I'm repeating what I said above, but just send yourself an gmail with the hash in the Subject. Gmail will kindly timestamp it and provide a DKIM signature. Publish the mail headers gmail includes in the signature (which includes the timestamp and subject, but not the contents), the signature itself, and a link to hashed the document and you're done.


This is only true if Google never release old private keys for DKIM signatures, which various people have been campaigning for them to do in order to provide long-term deniability around DKIM-signed mails.


> This is only true if Google never release old private keys for DKIM signatures, which various people have been campaigning for them to do in order to provide long-term deniability around DKIM-signed mails.

I didn't know. Thanks for the heads up.


Take out a personal ad in a newspaper.


> Are there any good solutions that would convince a non-technical judge?

Judges can be aided by expert reports.

And not all judges are non-technical.

The fact that you can defend your documents with timestamps is often enough: the other side won't challenge them knowing that they are likely to lose the challenge.


If you can prove the existence of the encrypted thing before some point in time than you could prove the existence of the unencrypted thing before some point in time.

There isn't any way to do this without one or more trusted third parties. Traditionally that would involve someone like a public notary or a lawyer.

I was amused to find that there is a service that cryptographically timestamps things over email via PGP that has been running since 1995:

* https://www.itconsult.co.uk/stamper/stampinf.htm


It's common practice to have the committer not match the author (especially in environments where only patches/diffs are sent). I can't imagine the git project having any issue with that, given that the author field stays retained (ignoring this bug ofc.).


I tried to do some more research on this. Unfortunately the search combination

> rewrite commit github verified

is so insanely SEO-poisoned by (1) StackOverflow questions about how to rewrite commits and (2) GitHub’s docs about regular (built-in Git commit verification) commit verification.

But I thought about it some more. And I guess them hijacking the committer on pull request merges is not that insanely bothersome. It’s their platform after all.

Just yet another reason to not interact with forges in a way that affects Git itself.

But another thing I’ve noticed is that sometimes my committer becomes the stupid initial (legacy) email I used to sign up there. Why in the hell? My current email is already registered there. But I tested this now and at least I got the option to merge as one of my addresses. So I guess it was fixed?

> It's common practice to have the committer not match the author

When the committer and author are different people. And apparently when GitHub tries to insert itself as a pseudo-person.

I expected that my own actions would be tied to my own identity on GitHub. Not for them to shoehorn GitHub Verified™ into commit objects that I create through clickity-clacking around their UI. But it is after all their UI and they can poison commits however they like since they create it (i.e. I didn’t create it and send it to them; then I would have noticed if they tried to rewrite it). So shame on me.

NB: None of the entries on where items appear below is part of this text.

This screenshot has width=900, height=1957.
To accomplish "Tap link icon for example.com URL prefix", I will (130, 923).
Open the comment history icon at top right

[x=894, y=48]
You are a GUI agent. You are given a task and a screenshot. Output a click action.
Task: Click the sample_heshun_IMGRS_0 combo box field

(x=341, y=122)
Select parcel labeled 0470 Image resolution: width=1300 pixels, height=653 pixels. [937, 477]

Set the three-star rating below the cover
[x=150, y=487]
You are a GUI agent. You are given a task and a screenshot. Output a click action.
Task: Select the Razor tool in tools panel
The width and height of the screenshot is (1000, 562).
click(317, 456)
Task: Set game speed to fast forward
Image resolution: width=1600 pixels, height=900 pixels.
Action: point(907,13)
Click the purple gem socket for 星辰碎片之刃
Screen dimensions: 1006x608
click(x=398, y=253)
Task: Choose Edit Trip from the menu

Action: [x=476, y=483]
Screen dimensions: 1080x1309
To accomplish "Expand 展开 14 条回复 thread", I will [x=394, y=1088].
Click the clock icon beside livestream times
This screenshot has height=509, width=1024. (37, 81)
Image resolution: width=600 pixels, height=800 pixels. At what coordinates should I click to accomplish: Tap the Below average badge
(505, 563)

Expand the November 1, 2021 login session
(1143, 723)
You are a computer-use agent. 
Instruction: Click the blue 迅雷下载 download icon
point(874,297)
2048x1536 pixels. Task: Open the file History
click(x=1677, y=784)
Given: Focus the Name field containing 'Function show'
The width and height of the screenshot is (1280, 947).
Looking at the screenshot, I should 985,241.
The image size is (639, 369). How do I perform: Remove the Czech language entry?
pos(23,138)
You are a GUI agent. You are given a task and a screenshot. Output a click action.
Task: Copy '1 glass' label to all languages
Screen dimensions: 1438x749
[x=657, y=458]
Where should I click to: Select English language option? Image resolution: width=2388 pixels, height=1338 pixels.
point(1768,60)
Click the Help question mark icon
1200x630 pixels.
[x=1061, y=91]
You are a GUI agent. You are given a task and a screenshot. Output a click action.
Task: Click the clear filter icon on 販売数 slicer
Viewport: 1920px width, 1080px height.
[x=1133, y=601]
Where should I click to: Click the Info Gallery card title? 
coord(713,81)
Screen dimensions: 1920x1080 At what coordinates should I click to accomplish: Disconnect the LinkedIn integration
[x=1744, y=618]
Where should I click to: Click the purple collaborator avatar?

> especially in environments where only patches/diffs are sent

Clearly doesn’t apply here.

> I can't imagine the git project having any issue with that, given that the author field stays retained (ignoring this bug ofc.).

Given that they don’t use GitHub for anything directly related to Git (PRs and such) and that they have their own way of indicating code provenance: No, I guess they have no reason to care. (Other than in spirit.)

But it matters in general (in spirit) that if I pick up some patch by Jack Cooper and apply it then the committer is me. Not outlook.com. Or whatever program did it for me.

The commit object has a few metadata fields. I’ve never seen anyone say, “Oh yeah sure, just use that field for whatever it’s not like it matters anyway”.